Segment Start: Data under study
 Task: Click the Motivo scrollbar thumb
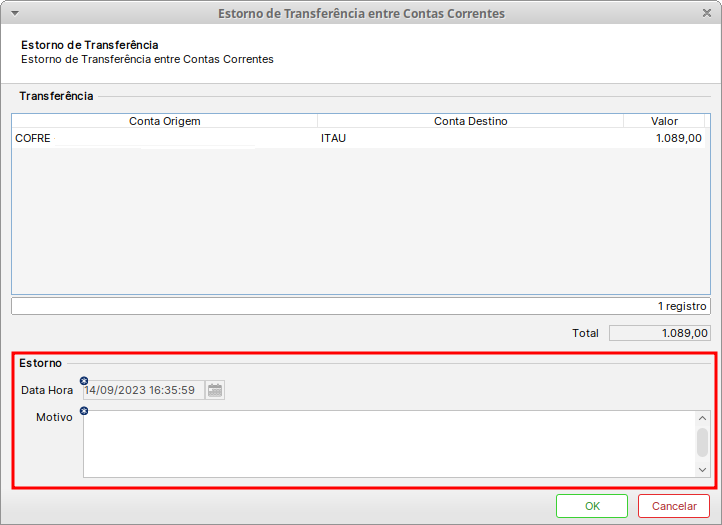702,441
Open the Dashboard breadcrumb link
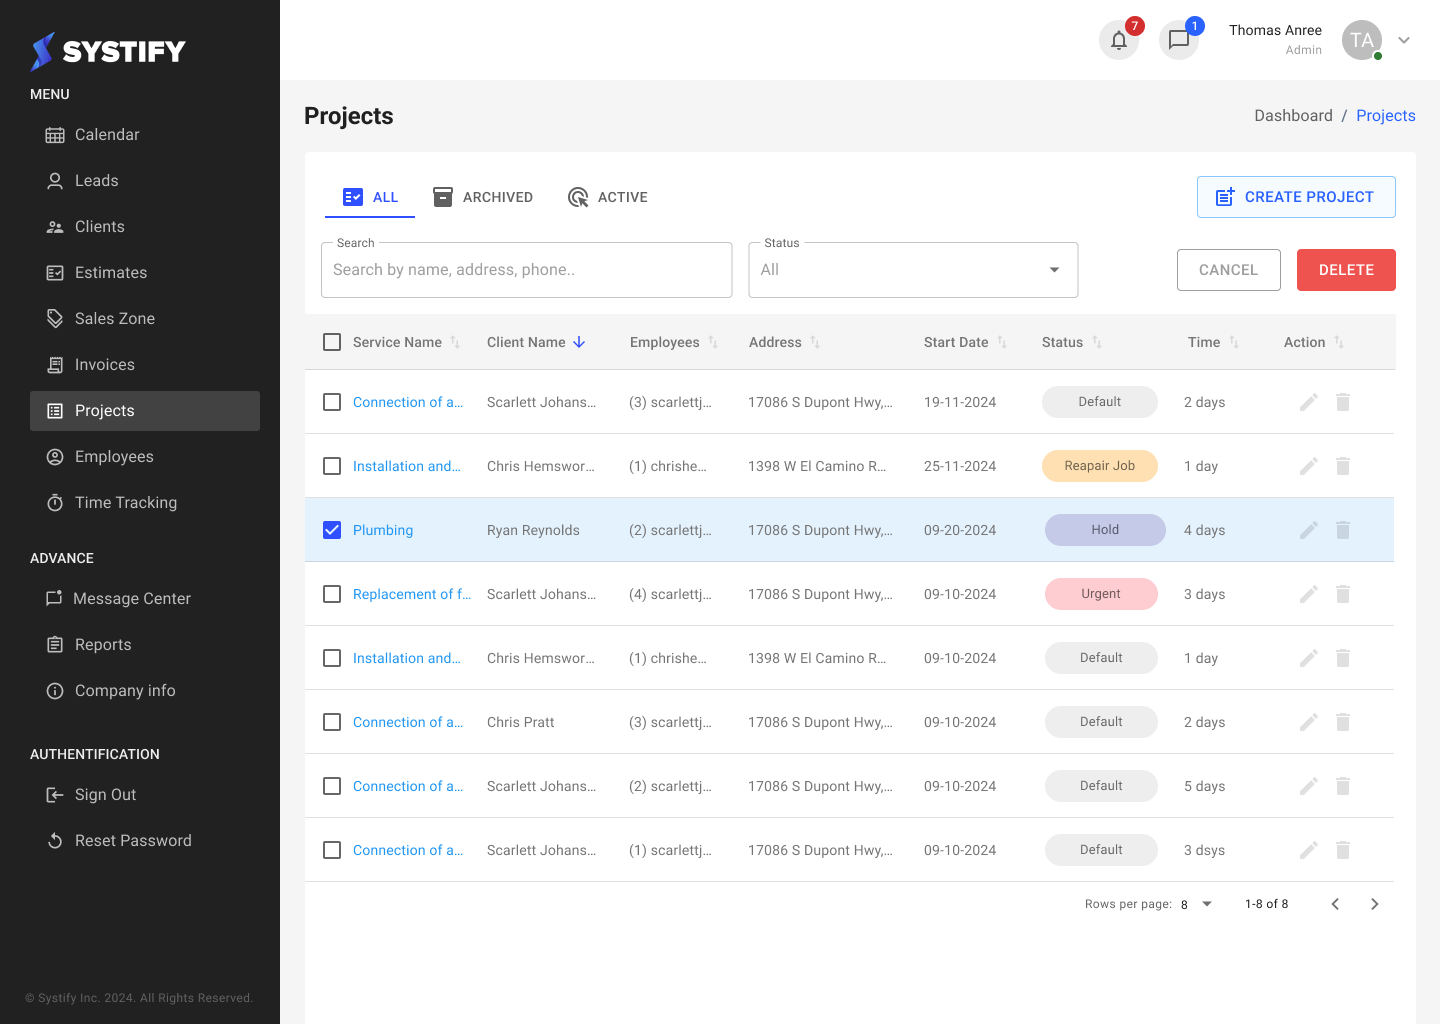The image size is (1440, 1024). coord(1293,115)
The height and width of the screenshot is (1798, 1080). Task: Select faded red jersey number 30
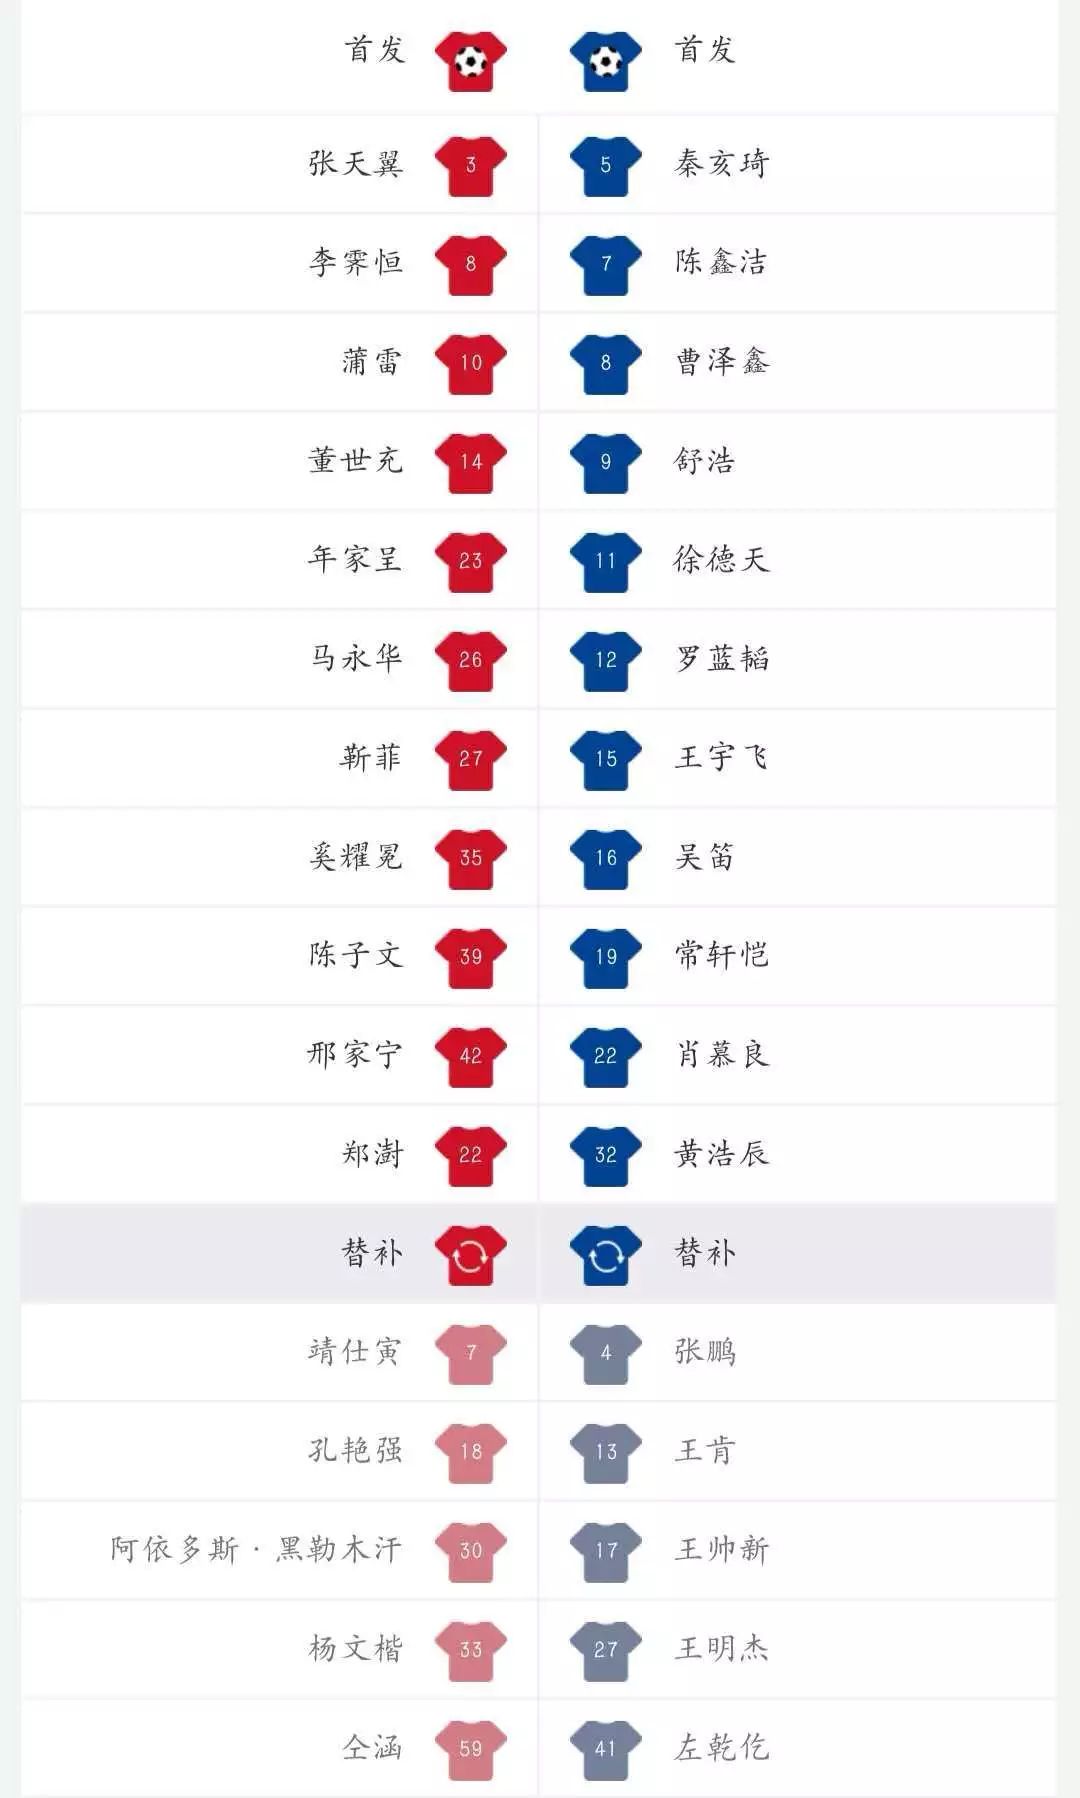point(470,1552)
Segment End: Data under study
Without the pictures, please output every record exactly.

Answer to this task
 Task: Click the Motivo scrollbar thumb
702,441
Open the Dashboard breadcrumb link
The image size is (1440, 1024). coord(1293,115)
The height and width of the screenshot is (1798, 1080). Task: Select faded red jersey number 30
point(470,1552)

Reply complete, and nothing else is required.